The salary costs for the project fellow and nurse were provided by Health Education East Midlands, and the Midlands Asthma and Allergy Research Association. Equipment costs and consumables were provided by Circassia Pharmaceuticals as part of a research grant.

Key findings

We were able to train 27 members of GP staff (practice nurses and health care assistants) to competently perform and/or interpret spirometry and FeNO in children in an average of 10 hours per trainee. Usable spirometry and FeNO data was achievable in 94% and 77% of children aged five to 16 years respectively. Importantly, following implementation,  all GP staff who responded (85%) to the feedback questionnaire felt that providing spirometry in their practice would help them to manage children's asthma better, and 91% felt FeNO would help also.

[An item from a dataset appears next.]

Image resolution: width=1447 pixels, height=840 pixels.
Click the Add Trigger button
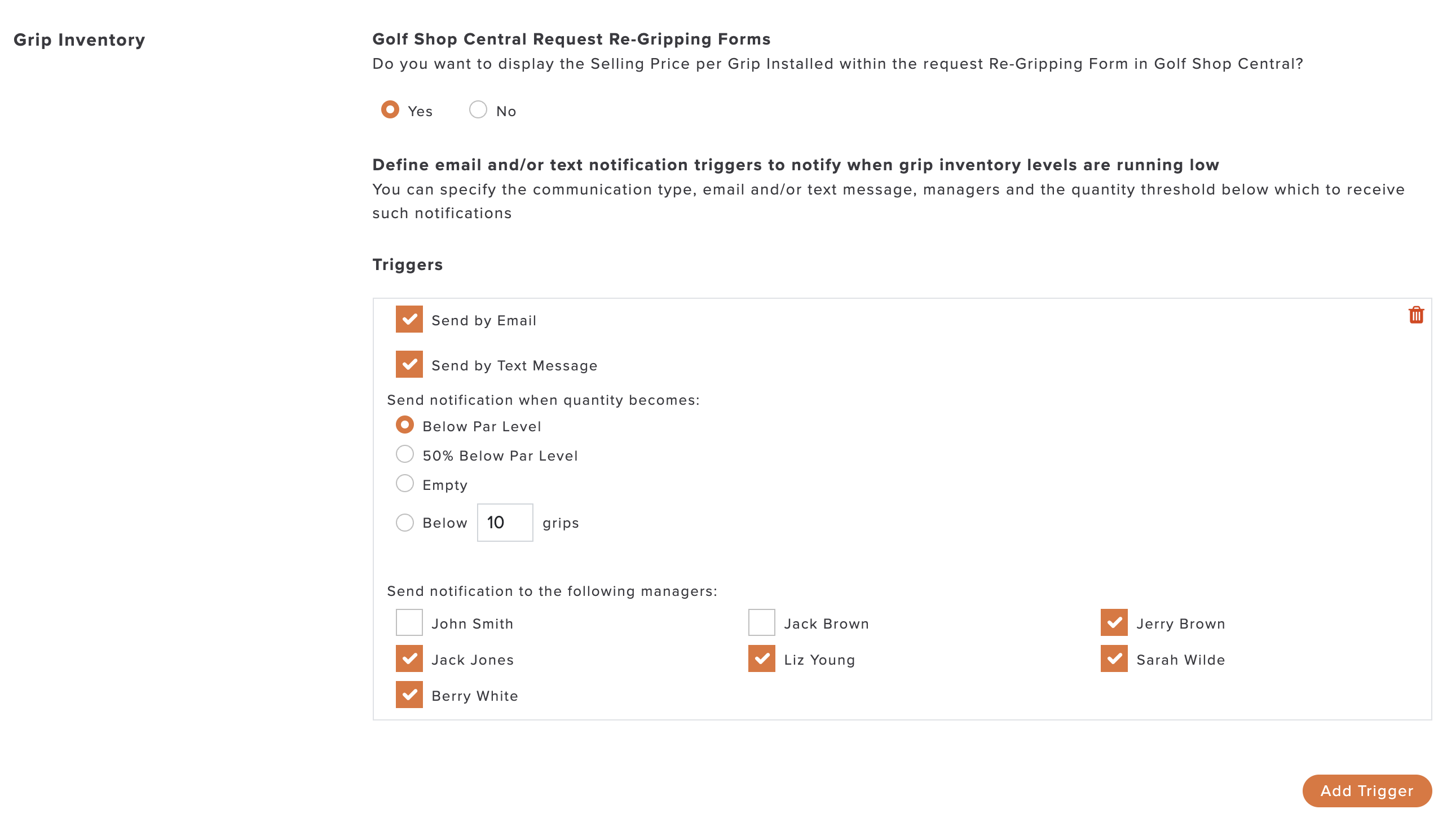pyautogui.click(x=1367, y=790)
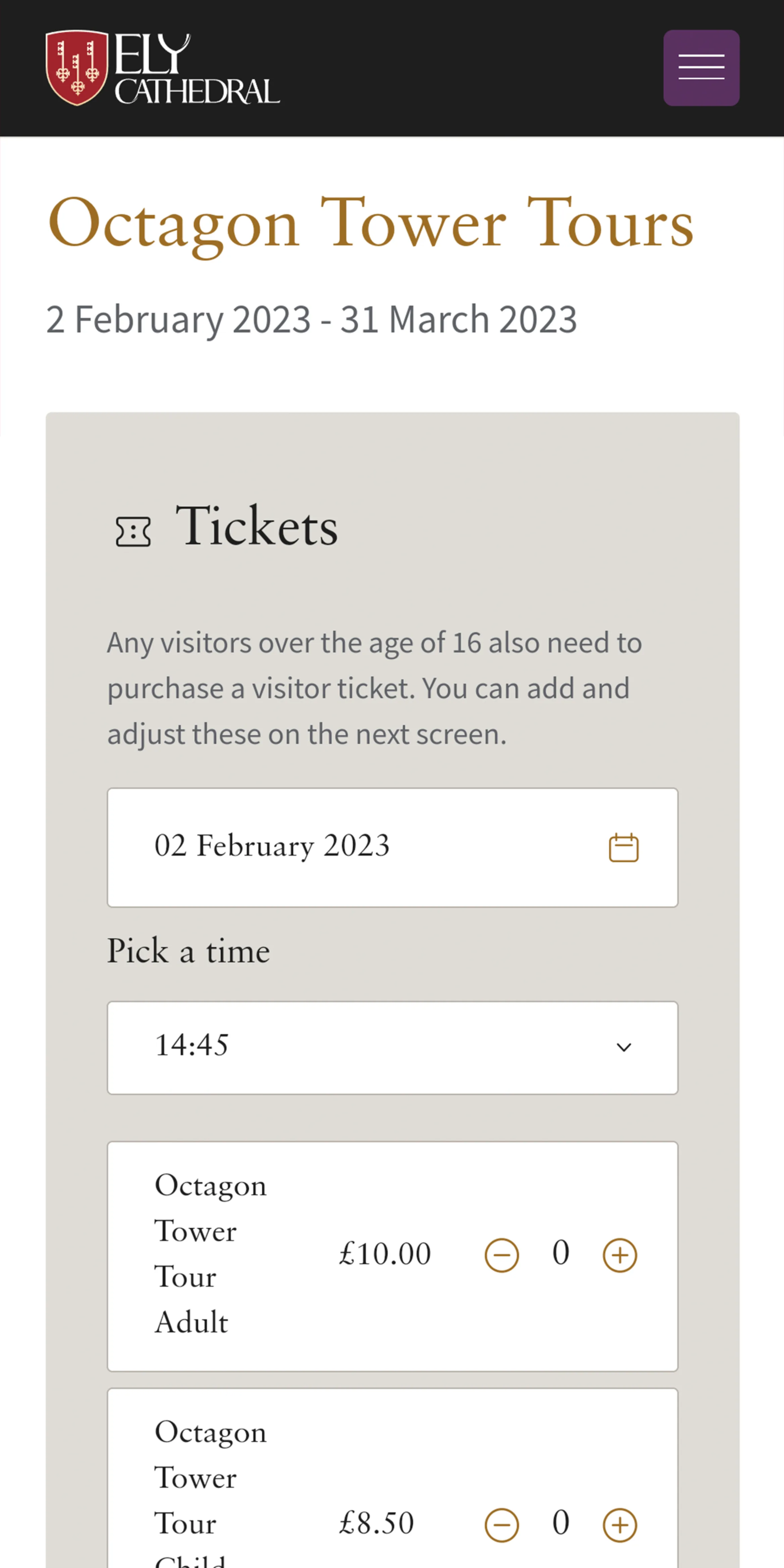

Moreover, 97% of parents reported a positive experience of lung function testing (using a friends and families test), and 87% of children said they would be happy to perform the tests in future reviews.

Of the 612 children participating from 10 general practices, 24% were found to have abnormal spirometry and 36% had raised FeNO (>35ppb). Interestingly, children with poor symptom control and abnormal spirometry had more unplanned healthcare attendances (UHAs) in the six months prior to review compared to children with normal spirometry; 0.58 vs 0.31 (p=0.036) and showed a significant reduction in UHAs following the review. Likewise, follow up asthma control questionnaires were returned by 226 (37%) children, and mean asthma control scores increased in the six months following review also.

Importantly, we also demonstrated that assessing asthma control based on symptoms alone is inadequate to identify children with obstructed airflow or active airway inflammation - 54% of children reporting good asthma control had abnormal spirometry or raised FeNO, whilst 49% of children reporting poor control had normal tests.

Key learning points

It is possible to train GP staff to obtain quality spirometry and FeNO data from most children aged five to sixteen years in the primary care setting, and the tests are acceptable to staff and families. Moreover, abnormal lung function is highly prevalent in children managed in primary care, and a symptoms’ based assessment alone is inadequate to identify those children with obstructed airflow or active airway inflammation. Importantly, obstructed airflow in children with poor asthma control is associated with almost double the mean number of asthma attacks compared to in children with normal spirometry. We believe that this in itself justifies the need for objective tests to be a routine part of children’s asthma management in primary care.

Interestingly, our findings would also suggest that the use of spirometry and eNO to monitor children’s asthma in general practice may reduce the number of exacerbations and improve control; but this is to be interpreted with care as our study was not powered primarily for this outcome.

Looking forward, the one-to-one training package offered as part of CHAMPIONS may not be practicable in the real world setting. Alternative ways to deliver training in children’s spirometry and FeNO testing needs to be explored in order to reduce training costs and to reach a much larger target audience if these tests are to be rolled out nationwide.

It may also be possible to reduce costs and improve efficiency by concentrating expertise within local primary care hubs i.e. providing lung function testing with the results going back to the patients’ own GPs for interpretation and management (asthma diagnostic hubs), or support GPs and practice nurses with specialist interests in asthma to staff these hubs, providing both lung function testing and asthma management reviews at the same time (asthma management hubs). The best model to deliver quality asthma care and the most cost-efficient way to deliver these hubs will need further study.

Contact details

David Lo
Consultant in Paediatric Respiratory Medicine
University Hospitals of Leicester

Primary care
Is the example industry-sponsored in any way?

This study was funded from grants provided by the Midlands Asthma and Allergy Research Association (MAARA) and Circassia Pharmaceuticals - equipment and research nurse costs. The project fellow was funded by Health Education East Midlands.